GIVEN TASK: Change every "At what coordinates should I click to accomplish" in the data below to "Which spot should I click to accomplish", leaving everything else unchanged.

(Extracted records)
· · · ·
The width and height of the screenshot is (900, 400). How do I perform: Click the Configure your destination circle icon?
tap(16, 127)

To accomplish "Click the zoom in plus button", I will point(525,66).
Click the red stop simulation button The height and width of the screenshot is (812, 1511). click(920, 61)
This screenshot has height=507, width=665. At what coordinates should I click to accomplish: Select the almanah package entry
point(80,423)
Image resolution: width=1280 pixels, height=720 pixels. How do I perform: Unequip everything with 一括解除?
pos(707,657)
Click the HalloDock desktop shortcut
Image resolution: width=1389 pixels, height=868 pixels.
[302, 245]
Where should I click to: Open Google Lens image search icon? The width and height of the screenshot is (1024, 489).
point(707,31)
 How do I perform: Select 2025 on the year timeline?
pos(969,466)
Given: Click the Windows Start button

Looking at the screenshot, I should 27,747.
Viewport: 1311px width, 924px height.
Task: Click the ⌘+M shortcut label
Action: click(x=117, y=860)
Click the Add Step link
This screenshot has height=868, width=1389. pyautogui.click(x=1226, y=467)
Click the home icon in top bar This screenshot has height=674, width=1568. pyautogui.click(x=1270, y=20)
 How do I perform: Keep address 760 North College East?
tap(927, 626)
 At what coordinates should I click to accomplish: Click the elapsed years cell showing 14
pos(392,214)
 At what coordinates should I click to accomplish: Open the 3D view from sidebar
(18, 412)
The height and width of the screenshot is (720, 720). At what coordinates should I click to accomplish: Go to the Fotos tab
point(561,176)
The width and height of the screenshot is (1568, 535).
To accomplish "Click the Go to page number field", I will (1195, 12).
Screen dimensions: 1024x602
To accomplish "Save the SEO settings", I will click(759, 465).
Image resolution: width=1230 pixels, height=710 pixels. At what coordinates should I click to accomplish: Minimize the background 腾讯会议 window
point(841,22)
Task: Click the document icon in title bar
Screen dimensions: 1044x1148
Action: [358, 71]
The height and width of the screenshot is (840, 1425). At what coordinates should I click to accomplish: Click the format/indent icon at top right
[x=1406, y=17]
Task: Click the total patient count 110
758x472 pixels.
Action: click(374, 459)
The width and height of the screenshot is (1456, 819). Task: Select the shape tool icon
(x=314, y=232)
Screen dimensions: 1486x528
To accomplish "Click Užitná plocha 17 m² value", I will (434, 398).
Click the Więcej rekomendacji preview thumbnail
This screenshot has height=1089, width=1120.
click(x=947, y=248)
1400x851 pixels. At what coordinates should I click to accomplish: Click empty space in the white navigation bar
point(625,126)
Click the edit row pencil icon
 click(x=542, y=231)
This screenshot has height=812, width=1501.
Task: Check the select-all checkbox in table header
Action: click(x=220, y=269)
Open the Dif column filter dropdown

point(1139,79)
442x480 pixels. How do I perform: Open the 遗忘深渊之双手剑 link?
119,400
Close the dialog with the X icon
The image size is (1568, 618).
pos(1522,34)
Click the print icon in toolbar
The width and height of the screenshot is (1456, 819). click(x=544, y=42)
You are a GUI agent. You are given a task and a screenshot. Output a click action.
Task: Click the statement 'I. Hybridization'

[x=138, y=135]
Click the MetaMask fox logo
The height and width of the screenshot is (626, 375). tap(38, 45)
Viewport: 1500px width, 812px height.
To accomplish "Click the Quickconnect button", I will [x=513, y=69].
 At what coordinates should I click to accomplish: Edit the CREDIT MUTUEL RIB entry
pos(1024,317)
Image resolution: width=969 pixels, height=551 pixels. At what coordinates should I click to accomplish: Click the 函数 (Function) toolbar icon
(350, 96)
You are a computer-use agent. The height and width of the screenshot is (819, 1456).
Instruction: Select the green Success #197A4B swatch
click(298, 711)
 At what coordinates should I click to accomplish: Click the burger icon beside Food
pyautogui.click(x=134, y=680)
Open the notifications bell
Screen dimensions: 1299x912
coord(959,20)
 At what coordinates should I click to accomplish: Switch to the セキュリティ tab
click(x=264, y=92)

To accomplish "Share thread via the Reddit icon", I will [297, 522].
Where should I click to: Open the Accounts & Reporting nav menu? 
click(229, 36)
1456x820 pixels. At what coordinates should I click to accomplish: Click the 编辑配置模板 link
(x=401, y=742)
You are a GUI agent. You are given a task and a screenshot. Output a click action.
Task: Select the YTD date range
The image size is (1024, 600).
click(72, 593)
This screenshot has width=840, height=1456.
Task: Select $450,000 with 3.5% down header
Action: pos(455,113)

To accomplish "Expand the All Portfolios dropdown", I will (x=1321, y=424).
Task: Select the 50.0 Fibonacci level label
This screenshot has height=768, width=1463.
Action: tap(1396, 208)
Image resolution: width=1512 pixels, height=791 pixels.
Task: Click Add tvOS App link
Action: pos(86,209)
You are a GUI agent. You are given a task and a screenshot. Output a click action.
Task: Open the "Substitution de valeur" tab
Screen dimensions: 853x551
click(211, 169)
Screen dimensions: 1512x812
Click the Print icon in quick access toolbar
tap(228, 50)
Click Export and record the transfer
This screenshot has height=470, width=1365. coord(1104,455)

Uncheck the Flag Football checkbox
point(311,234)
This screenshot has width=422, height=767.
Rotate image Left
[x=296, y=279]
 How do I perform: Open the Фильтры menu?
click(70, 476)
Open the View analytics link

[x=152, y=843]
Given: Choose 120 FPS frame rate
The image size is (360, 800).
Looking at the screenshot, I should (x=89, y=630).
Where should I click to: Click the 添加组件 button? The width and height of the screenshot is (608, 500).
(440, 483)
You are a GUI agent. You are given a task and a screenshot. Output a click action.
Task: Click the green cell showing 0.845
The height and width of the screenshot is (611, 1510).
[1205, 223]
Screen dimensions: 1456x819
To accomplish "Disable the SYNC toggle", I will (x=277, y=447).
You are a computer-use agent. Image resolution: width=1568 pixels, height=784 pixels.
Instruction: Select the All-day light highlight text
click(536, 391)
· · · ·
COMPLETED TASK:
The width and height of the screenshot is (900, 400). How do I perform: Click the Configure your destination circle icon?
tap(16, 127)

To accomplish "Click the zoom in plus button", I will point(525,66).
Click the red stop simulation button The height and width of the screenshot is (812, 1511). click(920, 61)
This screenshot has height=507, width=665. Which spot should I click to accomplish: Select the almanah package entry
point(80,423)
Image resolution: width=1280 pixels, height=720 pixels. How do I perform: Unequip everything with 一括解除?
pos(707,657)
Click the HalloDock desktop shortcut
Image resolution: width=1389 pixels, height=868 pixels.
[302, 245]
Where should I click to: Open Google Lens image search icon? The width and height of the screenshot is (1024, 489).
point(707,31)
 How do I perform: Select 2025 on the year timeline?
pos(969,466)
Given: Click the Windows Start button

Looking at the screenshot, I should 27,747.
Viewport: 1311px width, 924px height.
Task: Click the ⌘+M shortcut label
Action: click(x=117, y=860)
Click the Add Step link
This screenshot has height=868, width=1389. pyautogui.click(x=1226, y=467)
Click the home icon in top bar This screenshot has height=674, width=1568. pyautogui.click(x=1270, y=20)
 How do I perform: Keep address 760 North College East?
tap(927, 626)
 Which spot should I click to accomplish: Click the elapsed years cell showing 14
pos(392,214)
 Which spot should I click to accomplish: Open the 3D view from sidebar
(18, 412)
The height and width of the screenshot is (720, 720). Which spot should I click to accomplish: Go to the Fotos tab
point(561,176)
The width and height of the screenshot is (1568, 535).
To accomplish "Click the Go to page number field", I will (1195, 12).
Screen dimensions: 1024x602
To accomplish "Save the SEO settings", I will click(759, 465).
Image resolution: width=1230 pixels, height=710 pixels. Which spot should I click to accomplish: Minimize the background 腾讯会议 window
point(841,22)
Task: Click the document icon in title bar
Screen dimensions: 1044x1148
Action: [358, 71]
The height and width of the screenshot is (840, 1425). Which spot should I click to accomplish: Click the format/indent icon at top right
[x=1406, y=17]
Task: Click the total patient count 110
758x472 pixels.
Action: click(374, 459)
The width and height of the screenshot is (1456, 819). Task: Select the shape tool icon
(x=314, y=232)
Screen dimensions: 1486x528
To accomplish "Click Užitná plocha 17 m² value", I will (434, 398).
Click the Więcej rekomendacji preview thumbnail
This screenshot has height=1089, width=1120.
click(x=947, y=248)
1400x851 pixels. Which spot should I click to accomplish: Click empty space in the white navigation bar
point(625,126)
Click the edit row pencil icon
 click(x=542, y=231)
This screenshot has height=812, width=1501.
Task: Check the select-all checkbox in table header
Action: click(x=220, y=269)
Open the Dif column filter dropdown

point(1139,79)
442x480 pixels. How do I perform: Open the 遗忘深渊之双手剑 link?
119,400
Close the dialog with the X icon
The image size is (1568, 618).
pos(1522,34)
Click the print icon in toolbar
The width and height of the screenshot is (1456, 819). click(x=544, y=42)
You are a GUI agent. You are given a task and a screenshot. Output a click action.
Task: Click the statement 'I. Hybridization'

[x=138, y=135]
Click the MetaMask fox logo
The height and width of the screenshot is (626, 375). tap(38, 45)
Viewport: 1500px width, 812px height.
To accomplish "Click the Quickconnect button", I will [x=513, y=69].
 Which spot should I click to accomplish: Edit the CREDIT MUTUEL RIB entry
pos(1024,317)
Image resolution: width=969 pixels, height=551 pixels. Which spot should I click to accomplish: Click the 函数 (Function) toolbar icon
(350, 96)
You are a computer-use agent. The height and width of the screenshot is (819, 1456).
Instruction: Select the green Success #197A4B swatch
click(298, 711)
 Which spot should I click to accomplish: Click the burger icon beside Food
pyautogui.click(x=134, y=680)
Open the notifications bell
Screen dimensions: 1299x912
coord(959,20)
 Which spot should I click to accomplish: Switch to the セキュリティ tab
click(x=264, y=92)

To accomplish "Share thread via the Reddit icon", I will [297, 522].
Where should I click to: Open the Accounts & Reporting nav menu? 
click(229, 36)
1456x820 pixels. Which spot should I click to accomplish: Click the 编辑配置模板 link
(x=401, y=742)
You are a GUI agent. You are given a task and a screenshot. Output a click action.
Task: Select the YTD date range
The image size is (1024, 600).
click(72, 593)
This screenshot has width=840, height=1456.
Task: Select $450,000 with 3.5% down header
Action: pos(455,113)

To accomplish "Expand the All Portfolios dropdown", I will (x=1321, y=424).
Task: Select the 50.0 Fibonacci level label
This screenshot has height=768, width=1463.
Action: tap(1396, 208)
Image resolution: width=1512 pixels, height=791 pixels.
Task: Click Add tvOS App link
Action: pos(86,209)
You are a GUI agent. You are given a task and a screenshot. Output a click action.
Task: Open the "Substitution de valeur" tab
Screen dimensions: 853x551
click(211, 169)
Screen dimensions: 1512x812
Click the Print icon in quick access toolbar
tap(228, 50)
Click Export and record the transfer
This screenshot has height=470, width=1365. coord(1104,455)

Uncheck the Flag Football checkbox
point(311,234)
This screenshot has width=422, height=767.
Rotate image Left
[x=296, y=279]
 How do I perform: Open the Фильтры menu?
click(70, 476)
Open the View analytics link

[x=152, y=843]
Given: Choose 120 FPS frame rate
The image size is (360, 800).
Looking at the screenshot, I should (x=89, y=630).
Where should I click to: Click the 添加组件 button? The width and height of the screenshot is (608, 500).
(440, 483)
You are a GUI agent. You are given a task and a screenshot. Output a click action.
Task: Click the green cell showing 0.845
The height and width of the screenshot is (611, 1510).
[1205, 223]
Screen dimensions: 1456x819
To accomplish "Disable the SYNC toggle", I will (x=277, y=447).
You are a computer-use agent. Image resolution: width=1568 pixels, height=784 pixels.
Instruction: Select the All-day light highlight text
click(536, 391)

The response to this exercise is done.